The short-lived policy, taken by Prime Minister Benjamin Netanyahu without consulting ministers, was reversed on Thursday following outrage that states such as Honduras and Guatemala – defence clients moving their envoys to Jerusalem – were getting Israeli vaccine stock.

Defence Minister Benny Gantz was one of several coalition partners to hit the roof, saying it had badly damaged Israel’s international reputation, while Attorney General Avichai Mandelblit said he would review its legality.

In a letter, Gantz raged. “This is not the first time that significant defence and diplomatic decisions are being made behind the backs of the relevant bodies, while possibly damaging our national security, our foreign relations, and the rule of law,” he said.

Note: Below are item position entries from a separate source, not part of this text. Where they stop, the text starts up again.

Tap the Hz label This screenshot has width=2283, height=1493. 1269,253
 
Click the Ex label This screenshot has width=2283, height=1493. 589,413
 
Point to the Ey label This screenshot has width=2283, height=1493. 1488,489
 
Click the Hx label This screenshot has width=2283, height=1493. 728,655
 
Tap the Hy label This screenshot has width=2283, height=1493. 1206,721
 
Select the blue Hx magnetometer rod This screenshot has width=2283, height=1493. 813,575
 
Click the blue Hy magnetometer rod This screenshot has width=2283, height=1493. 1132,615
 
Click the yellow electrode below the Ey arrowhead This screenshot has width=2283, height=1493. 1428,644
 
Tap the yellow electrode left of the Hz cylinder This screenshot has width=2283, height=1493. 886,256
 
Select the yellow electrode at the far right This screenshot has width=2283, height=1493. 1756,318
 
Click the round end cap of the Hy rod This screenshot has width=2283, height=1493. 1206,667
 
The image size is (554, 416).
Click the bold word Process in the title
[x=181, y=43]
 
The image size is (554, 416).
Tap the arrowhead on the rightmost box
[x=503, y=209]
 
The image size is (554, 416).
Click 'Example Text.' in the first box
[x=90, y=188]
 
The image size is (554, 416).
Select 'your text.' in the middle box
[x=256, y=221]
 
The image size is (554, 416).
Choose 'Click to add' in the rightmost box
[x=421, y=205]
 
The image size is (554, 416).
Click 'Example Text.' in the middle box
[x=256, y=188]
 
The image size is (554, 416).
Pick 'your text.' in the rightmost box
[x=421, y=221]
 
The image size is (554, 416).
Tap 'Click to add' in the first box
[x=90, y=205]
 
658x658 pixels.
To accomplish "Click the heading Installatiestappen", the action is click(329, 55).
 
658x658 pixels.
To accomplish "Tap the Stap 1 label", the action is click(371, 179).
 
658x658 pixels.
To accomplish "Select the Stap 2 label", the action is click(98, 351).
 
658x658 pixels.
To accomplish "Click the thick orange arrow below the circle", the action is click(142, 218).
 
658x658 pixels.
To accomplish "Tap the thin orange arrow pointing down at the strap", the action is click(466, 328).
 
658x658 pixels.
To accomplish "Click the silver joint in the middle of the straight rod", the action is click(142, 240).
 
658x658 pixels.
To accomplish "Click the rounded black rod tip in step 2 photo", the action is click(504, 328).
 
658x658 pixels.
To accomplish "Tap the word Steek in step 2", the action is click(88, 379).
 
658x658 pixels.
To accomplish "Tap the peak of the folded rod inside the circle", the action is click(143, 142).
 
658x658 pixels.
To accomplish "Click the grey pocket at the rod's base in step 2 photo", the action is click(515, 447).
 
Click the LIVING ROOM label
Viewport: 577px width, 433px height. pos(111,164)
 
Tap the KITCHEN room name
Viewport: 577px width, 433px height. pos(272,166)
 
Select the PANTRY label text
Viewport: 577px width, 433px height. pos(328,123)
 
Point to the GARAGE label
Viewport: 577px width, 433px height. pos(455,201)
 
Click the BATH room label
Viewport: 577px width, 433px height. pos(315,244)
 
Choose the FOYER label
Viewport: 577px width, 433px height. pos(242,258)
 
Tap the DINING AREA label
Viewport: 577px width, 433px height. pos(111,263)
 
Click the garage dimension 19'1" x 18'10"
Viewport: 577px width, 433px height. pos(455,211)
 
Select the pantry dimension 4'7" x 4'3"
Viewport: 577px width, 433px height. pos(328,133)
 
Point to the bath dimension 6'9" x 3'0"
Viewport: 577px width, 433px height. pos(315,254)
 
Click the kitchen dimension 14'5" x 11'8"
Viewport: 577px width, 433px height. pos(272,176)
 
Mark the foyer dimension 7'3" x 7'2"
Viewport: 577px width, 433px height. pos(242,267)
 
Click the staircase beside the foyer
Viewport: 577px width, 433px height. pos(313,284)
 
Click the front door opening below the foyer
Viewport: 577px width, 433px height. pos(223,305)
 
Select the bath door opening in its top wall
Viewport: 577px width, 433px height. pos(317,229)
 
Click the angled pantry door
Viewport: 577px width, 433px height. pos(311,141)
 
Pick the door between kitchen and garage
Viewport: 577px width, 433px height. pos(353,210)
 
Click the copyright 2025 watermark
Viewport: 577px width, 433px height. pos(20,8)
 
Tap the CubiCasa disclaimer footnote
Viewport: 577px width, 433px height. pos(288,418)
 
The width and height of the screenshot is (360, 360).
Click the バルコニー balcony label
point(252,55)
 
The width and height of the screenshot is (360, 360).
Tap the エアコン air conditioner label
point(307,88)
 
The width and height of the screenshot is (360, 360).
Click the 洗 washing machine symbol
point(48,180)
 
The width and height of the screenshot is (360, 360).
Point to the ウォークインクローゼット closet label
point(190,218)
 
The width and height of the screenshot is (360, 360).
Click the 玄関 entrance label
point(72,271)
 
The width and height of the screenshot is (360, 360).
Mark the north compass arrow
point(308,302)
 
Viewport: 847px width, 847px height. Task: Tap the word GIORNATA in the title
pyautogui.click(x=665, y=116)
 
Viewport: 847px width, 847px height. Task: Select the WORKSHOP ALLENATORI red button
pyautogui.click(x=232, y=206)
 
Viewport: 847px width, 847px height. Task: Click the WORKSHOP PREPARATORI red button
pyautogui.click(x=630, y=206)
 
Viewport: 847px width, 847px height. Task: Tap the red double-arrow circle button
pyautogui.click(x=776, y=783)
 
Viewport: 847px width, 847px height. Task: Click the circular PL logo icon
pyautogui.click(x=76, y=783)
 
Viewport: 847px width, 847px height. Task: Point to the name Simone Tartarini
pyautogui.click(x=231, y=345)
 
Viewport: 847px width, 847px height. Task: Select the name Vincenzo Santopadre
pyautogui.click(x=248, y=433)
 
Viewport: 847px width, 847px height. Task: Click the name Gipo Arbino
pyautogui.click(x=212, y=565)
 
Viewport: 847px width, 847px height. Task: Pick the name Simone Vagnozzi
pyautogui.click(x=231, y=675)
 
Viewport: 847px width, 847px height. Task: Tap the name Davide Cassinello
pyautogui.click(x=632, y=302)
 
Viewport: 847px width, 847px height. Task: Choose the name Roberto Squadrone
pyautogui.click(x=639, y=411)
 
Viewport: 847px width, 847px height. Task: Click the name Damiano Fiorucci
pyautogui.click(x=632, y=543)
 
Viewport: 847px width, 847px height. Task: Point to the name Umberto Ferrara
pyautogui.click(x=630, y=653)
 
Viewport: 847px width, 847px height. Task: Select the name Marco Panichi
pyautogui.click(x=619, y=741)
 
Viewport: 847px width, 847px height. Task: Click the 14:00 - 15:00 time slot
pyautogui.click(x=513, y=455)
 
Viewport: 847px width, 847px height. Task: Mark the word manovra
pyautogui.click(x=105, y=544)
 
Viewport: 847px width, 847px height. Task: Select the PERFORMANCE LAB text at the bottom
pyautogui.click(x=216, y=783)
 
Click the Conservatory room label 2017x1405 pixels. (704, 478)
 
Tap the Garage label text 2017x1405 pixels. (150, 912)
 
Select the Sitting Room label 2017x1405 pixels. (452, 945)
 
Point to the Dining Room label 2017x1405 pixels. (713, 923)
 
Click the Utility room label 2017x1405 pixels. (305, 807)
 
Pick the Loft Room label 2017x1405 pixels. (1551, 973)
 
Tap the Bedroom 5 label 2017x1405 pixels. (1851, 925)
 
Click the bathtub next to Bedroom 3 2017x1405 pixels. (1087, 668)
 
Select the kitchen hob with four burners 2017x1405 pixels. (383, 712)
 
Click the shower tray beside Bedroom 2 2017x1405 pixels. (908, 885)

While a limited number of vaccines have been supplied to the Palestinian Authority, he said this “followed due process” and was based on a “medical imperative for Israel”. Netanyahu was trying to send 50,000 vaccines to foreign friends “as a gesture of goodwill”, but quickly backtracked.

Scrambling to save face ahead of a March election, Netanyahu said “not a single vaccine” would be deducted from the citizens of Israel and stock headed abroad was “only symbolic”.

He had planned to send vaccines to countries that vote in support of Israel at the United Nations, including to Hungary and the Czech Republic, as well as to strategic economic partners such as Cyprus, with whom Israel is coordinating over Mediterranean gas.

Israel negotiated hundreds of thousands of extra vaccine shots from pharmaceutical giant Pfizer in return for data from the country’s advanced vaccination programme. It has so far given about 10,000 vaccines to the Palestinians.